Retype the records below exactly as they appear, but leave out any pictures.
BEGIN
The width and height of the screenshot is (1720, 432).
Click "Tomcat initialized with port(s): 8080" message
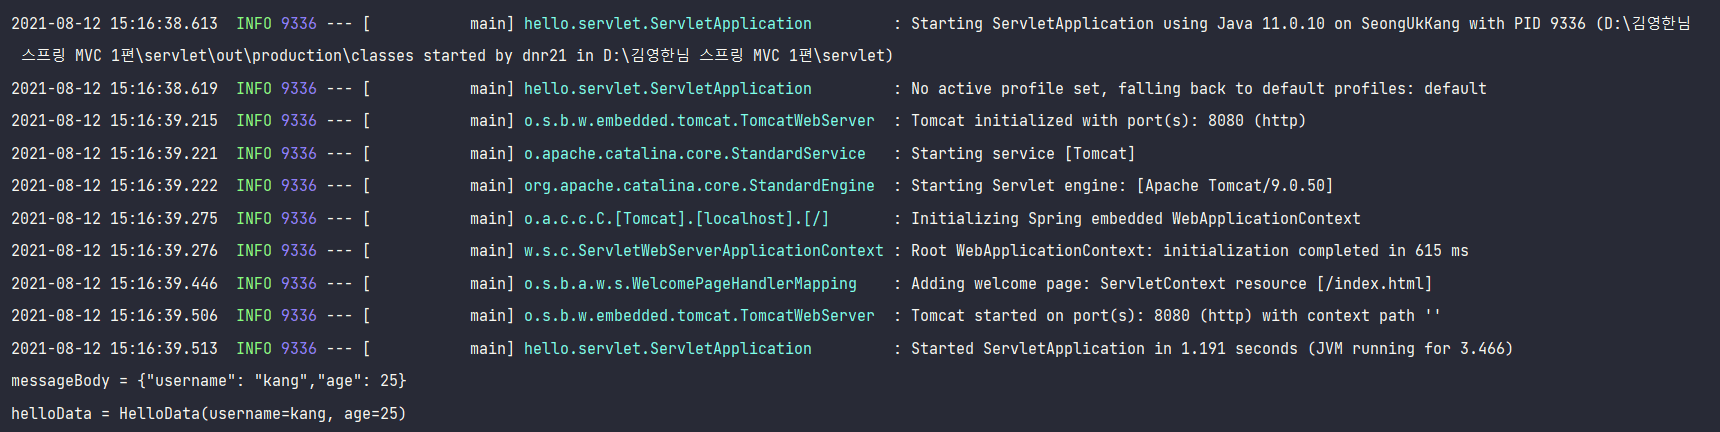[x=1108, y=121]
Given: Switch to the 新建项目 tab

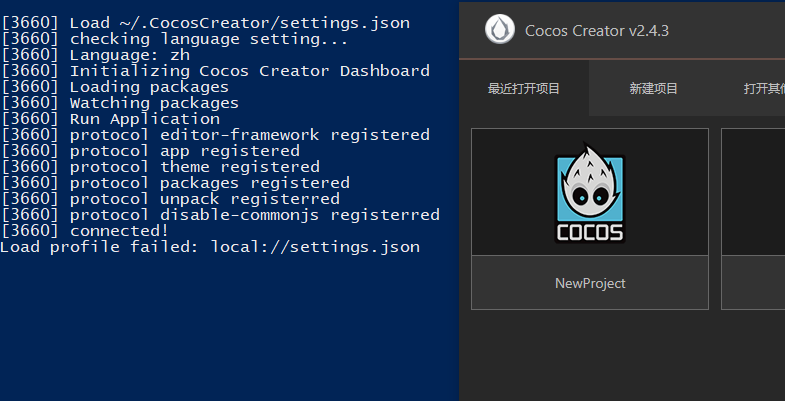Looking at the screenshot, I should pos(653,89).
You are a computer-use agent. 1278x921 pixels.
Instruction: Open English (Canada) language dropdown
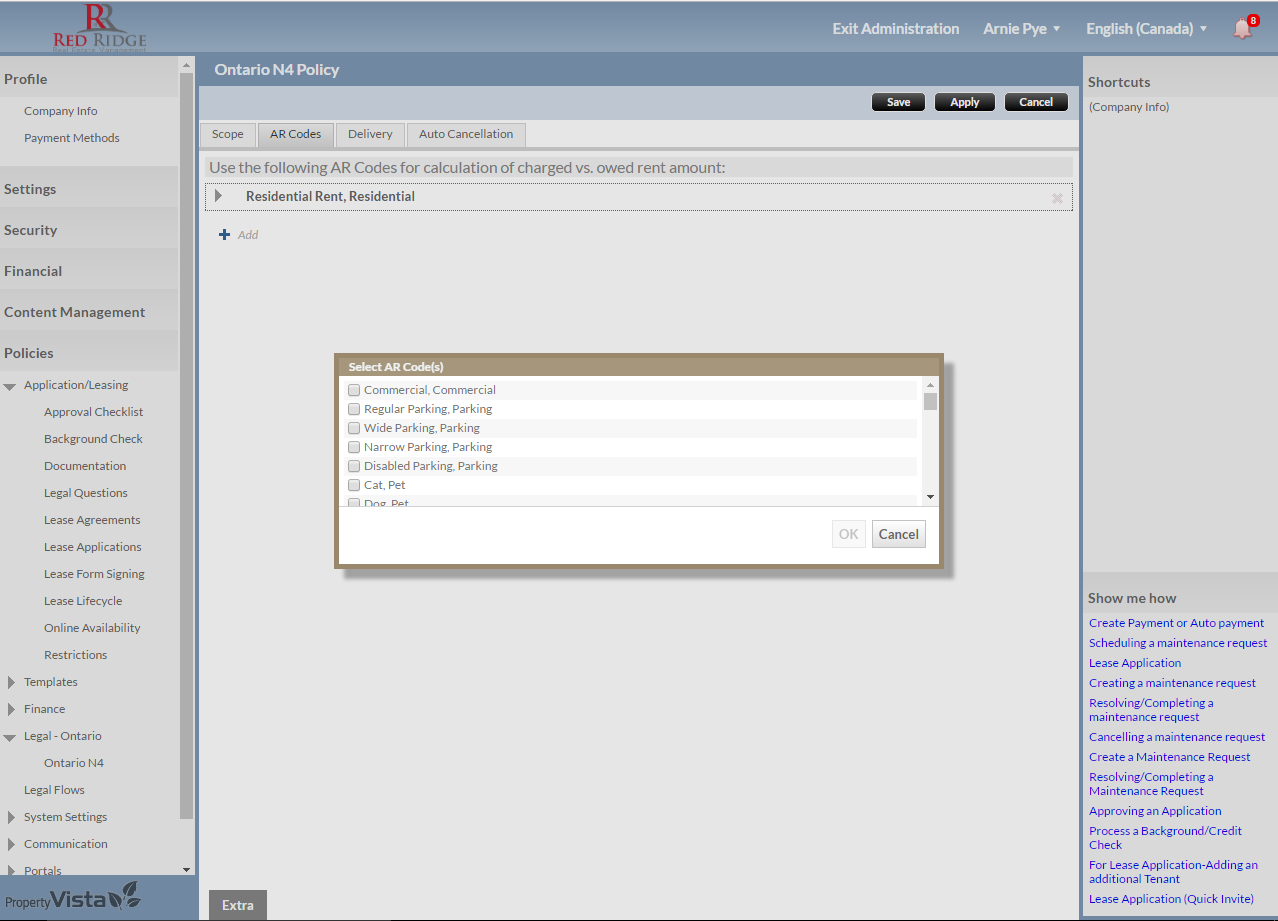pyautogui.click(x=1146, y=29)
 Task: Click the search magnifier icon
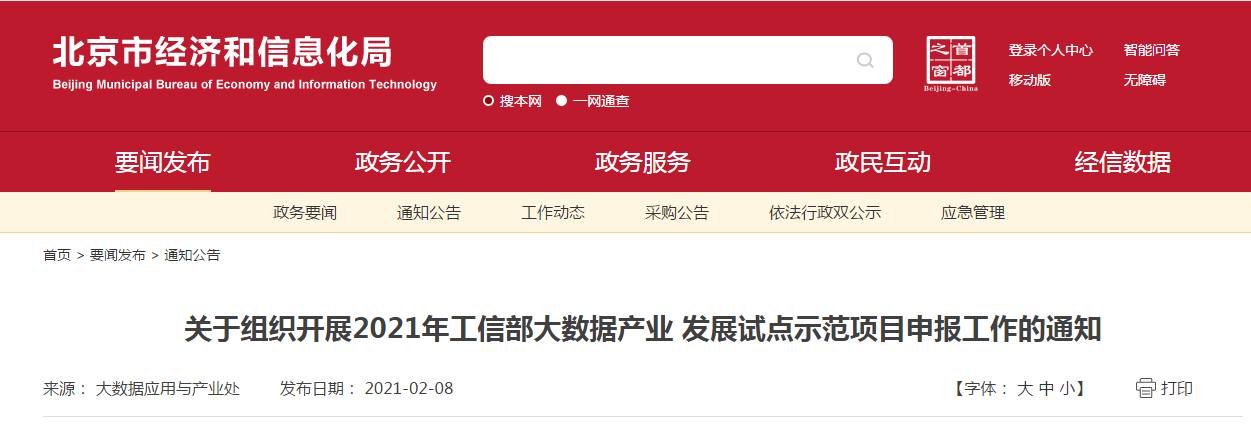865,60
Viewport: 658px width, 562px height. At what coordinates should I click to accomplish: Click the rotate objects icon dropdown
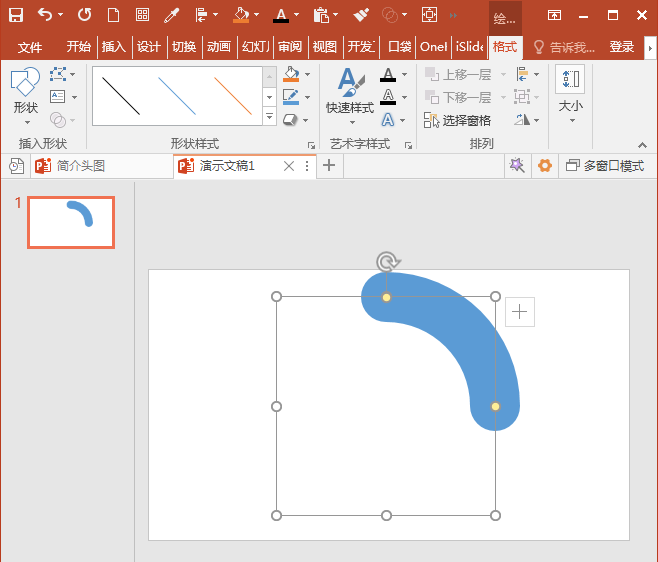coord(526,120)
END
__THE COMPLETED TASK__.
The width and height of the screenshot is (1720, 432).
Click "Tomcat initialized with port(s): 8080" message
[x=1108, y=121]
Given: Switch to the 新建项目 tab

Looking at the screenshot, I should pos(653,89).
You are a computer-use agent. 1278x921 pixels.
Instruction: Open English (Canada) language dropdown
pyautogui.click(x=1146, y=29)
 Task: Click the search magnifier icon
865,60
Viewport: 658px width, 562px height. At what coordinates should I click to accomplish: Click the rotate objects icon dropdown
coord(526,120)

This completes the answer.